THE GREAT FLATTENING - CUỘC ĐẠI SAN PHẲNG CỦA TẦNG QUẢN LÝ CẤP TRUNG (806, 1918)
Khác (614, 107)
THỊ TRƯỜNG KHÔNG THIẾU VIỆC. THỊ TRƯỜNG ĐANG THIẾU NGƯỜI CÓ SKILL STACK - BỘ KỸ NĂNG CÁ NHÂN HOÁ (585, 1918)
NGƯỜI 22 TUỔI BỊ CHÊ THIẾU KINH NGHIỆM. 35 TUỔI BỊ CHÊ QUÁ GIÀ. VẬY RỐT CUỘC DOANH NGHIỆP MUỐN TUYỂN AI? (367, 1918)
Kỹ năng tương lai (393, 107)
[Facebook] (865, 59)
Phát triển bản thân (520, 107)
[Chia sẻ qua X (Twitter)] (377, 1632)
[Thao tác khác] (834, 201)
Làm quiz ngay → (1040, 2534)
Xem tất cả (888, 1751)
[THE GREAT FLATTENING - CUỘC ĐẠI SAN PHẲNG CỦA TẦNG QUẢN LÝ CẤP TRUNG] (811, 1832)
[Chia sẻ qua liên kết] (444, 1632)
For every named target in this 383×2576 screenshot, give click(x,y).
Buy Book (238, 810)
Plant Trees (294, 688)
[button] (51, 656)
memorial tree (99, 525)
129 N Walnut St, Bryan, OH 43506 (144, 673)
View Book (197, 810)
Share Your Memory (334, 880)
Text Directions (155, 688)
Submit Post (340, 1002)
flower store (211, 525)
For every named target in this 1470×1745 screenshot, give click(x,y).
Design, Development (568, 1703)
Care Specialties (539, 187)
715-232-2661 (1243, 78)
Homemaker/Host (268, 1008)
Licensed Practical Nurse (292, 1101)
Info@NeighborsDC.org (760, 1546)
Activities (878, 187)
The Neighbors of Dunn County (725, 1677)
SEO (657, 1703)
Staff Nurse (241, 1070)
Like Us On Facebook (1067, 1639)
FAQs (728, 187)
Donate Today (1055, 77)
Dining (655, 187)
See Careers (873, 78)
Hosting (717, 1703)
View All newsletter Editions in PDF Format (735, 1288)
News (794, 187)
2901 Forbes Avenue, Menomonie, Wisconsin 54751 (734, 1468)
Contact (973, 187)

**TASK TO CARRY OUT**
From the records above, work out how many lines contain the string "PHẲNG". Give only the number.

**OUTPUT OF THE TASK**
2